DEV Community

Kyle White
Kyle White

Posted on

Building a YouTube-to-Shorts Pipeline With Node.js and FFmpeg

If you've ever watched a long-form YouTube video and thought "this 45-second segment would kill on Shorts," you already understand the core problem this pipeline solves. Manually trimming, reformatting, and uploading clips is brutal at scale. Let's build a Node.js pipeline that automates the entire process — download, detect, crop, encode, and output a vertical-ready clip.

This is the kind of automation that powers tools like ClipSpeedAI, which does all of this with AI-driven clip selection on top.

The Pipeline Overview

  1. Download the YouTube video with yt-dlp
  2. Extract a time segment with FFmpeg
  3. Detect the "action region" (or use center-crop as a fallback)
  4. Re-encode to 9:16 vertical at 1080x1920
  5. Write the output file

Prerequisites

npm install fluent-ffmpeg execa
pip install yt-dlp
Enter fullscreen mode Exit fullscreen mode

Make sure ffmpeg and ffprobe are on your PATH. On Ubuntu:

sudo apt install ffmpeg
Enter fullscreen mode Exit fullscreen mode

Step 1: Download With yt-dlp

// downloader.js
import { execa } from 'execa';
import path from 'path';

export async function downloadVideo(youtubeUrl, outputDir) {
  const outputTemplate = path.join(outputDir, '%(id)s.%(ext)s');

  const { stdout } = await execa('yt-dlp', [
    '--format', 'bestvideo[height<=1080][ext=mp4]+bestaudio[ext=m4a]/best[height<=1080]',
    '--merge-output-format', 'mp4',
    '--output', outputTemplate,
    '--print', 'filename',
    youtubeUrl
  ]);

  return stdout.trim();
}
Enter fullscreen mode Exit fullscreen mode

One important note: never route video downloads through proxies. The files are large and proxy bandwidth is expensive. Only proxy the metadata/info-json API calls if you need to avoid rate limits.

Step 2: Extract a Segment

// clipper.js
import ffmpeg from 'fluent-ffmpeg';

export function extractSegment(inputPath, outputPath, startTime, duration) {
  return new Promise((resolve, reject) => {
    ffmpeg(inputPath)
      .seekInput(startTime)
      .duration(duration)
      .outputOptions(['-c:v libx264', '-c:a aac', '-avoid_negative_ts make_zero'])
      .output(outputPath)
      .on('end', resolve)
      .on('error', reject)
      .run();
  });
}
Enter fullscreen mode Exit fullscreen mode

Using .seekInput() before the input (input seeking) is much faster than output seeking because FFmpeg skips the packet decode entirely until it hits the target timestamp.

Step 3: Crop to 9:16

Here's where it gets interesting.

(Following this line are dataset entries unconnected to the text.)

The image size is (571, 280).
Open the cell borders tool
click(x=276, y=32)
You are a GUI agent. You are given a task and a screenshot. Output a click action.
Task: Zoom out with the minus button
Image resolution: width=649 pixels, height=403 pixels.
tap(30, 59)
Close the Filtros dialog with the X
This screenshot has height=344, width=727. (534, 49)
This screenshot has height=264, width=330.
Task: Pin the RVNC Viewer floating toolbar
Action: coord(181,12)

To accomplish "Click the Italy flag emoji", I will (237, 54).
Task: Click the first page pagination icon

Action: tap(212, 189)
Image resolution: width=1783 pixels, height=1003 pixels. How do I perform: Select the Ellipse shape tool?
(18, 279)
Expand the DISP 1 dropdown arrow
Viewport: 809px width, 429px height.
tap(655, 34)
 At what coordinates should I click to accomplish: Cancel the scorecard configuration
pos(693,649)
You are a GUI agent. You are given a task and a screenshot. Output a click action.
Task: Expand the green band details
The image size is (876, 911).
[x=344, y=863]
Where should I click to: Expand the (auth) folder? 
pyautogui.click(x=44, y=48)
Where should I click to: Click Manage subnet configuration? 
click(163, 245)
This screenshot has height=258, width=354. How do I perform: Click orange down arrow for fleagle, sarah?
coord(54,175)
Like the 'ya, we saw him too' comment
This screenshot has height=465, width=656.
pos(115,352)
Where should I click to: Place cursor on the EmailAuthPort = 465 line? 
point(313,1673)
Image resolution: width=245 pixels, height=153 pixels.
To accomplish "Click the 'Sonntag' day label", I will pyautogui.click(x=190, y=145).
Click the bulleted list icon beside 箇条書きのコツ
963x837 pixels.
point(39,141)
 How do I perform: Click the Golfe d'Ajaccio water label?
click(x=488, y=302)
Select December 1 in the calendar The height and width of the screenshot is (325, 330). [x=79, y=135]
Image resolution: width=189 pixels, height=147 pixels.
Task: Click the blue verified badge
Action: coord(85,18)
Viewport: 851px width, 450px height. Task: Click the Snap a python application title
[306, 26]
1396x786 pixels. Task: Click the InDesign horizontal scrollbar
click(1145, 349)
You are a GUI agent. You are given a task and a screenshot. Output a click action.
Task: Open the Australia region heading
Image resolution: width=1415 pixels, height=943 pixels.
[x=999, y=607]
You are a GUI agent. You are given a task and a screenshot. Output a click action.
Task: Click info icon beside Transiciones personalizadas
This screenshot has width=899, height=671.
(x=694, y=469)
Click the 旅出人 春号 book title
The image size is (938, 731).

For a 1920x1080 source, a 9:16 crop at full height would be 607x1080. But for Shorts, we want 1080x1920 — so we need to scale up.

// cropper.js
import ffmpeg from 'fluent-ffmpeg';

export function cropToVertical(inputPath, outputPath, cropX = null) {
  // For 1080p source: crop 607px wide, centered or at cropX
  const sourceWidth = 1920;
  const sourceHeight = 1080;
  const cropWidth = Math.floor(sourceHeight * (9 / 16)); // 607
  const x = cropX !== null ? cropX : Math.floor((sourceWidth - cropWidth) / 2);

  return new Promise((resolve, reject) => {
    ffmpeg(inputPath)
      .videoFilter([
        `crop=${cropWidth}:${sourceHeight}:${x}:0`,
        `scale=1080:1920:flags=lanczos`
      ])
      .outputOptions([
        '-c:v libx264',
        '-preset fast',
        '-crf 23',
        '-c:a aac',
        '-b:a 128k',
        '-movflags +faststart'
      ])
      .output(outputPath)
      .on('end', resolve)
      .on('error', reject)
      .run();
  });
}
Enter fullscreen mode Exit fullscreen mode

The -movflags +faststart flag moves the moov atom to the front of the file, which is essential for streaming and preview loading in browser players.

Step 4: Wire It Together

// pipeline.js
import { downloadVideo } from './downloader.js';
import { extractSegment } from './clipper.js';
import { cropToVertical } from './cropper.js';
import path from 'path';
import fs from 'fs';

const TMP = '/tmp/clips';
fs.mkdirSync(TMP, { recursive: true });

async function processYouTubeToShort(youtubeUrl, startTime, duration, cropX = null) {
  console.log('Downloading...');
  const sourcePath = await downloadVideo(youtubeUrl, TMP);

  console.log('Extracting segment...');
  const segmentPath = path.join(TMP, `segment_${Date.now()}.mp4`);
  await extractSegment(sourcePath, segmentPath, startTime, duration);

  console.log('Cropping to vertical...');
  const outputPath = path.join(TMP, `short_${Date.now()}.mp4`);
  await cropToVertical(segmentPath, outputPath, cropX);

  // Cleanup segment
  fs.unlinkSync(segmentPath);

  console.log(`Done: ${outputPath}`);
  return outputPath;
}

// Example usage
processYouTubeToShort(
  'https://www.youtube.com/watch?v=dQw4w9WgXcQ',
  '00:01:24',
  45,
  700 // crop starting at x=700
);
Enter fullscreen mode Exit fullscreen mode

Adding Smart Crop Detection

For a basic center-crop fallback, what we have is fine. For intelligent crop detection — like following a speaker's face — you need a secondary analysis pass. That's where integrating something like MediaPipe or a frame-by-frame face detection step comes in.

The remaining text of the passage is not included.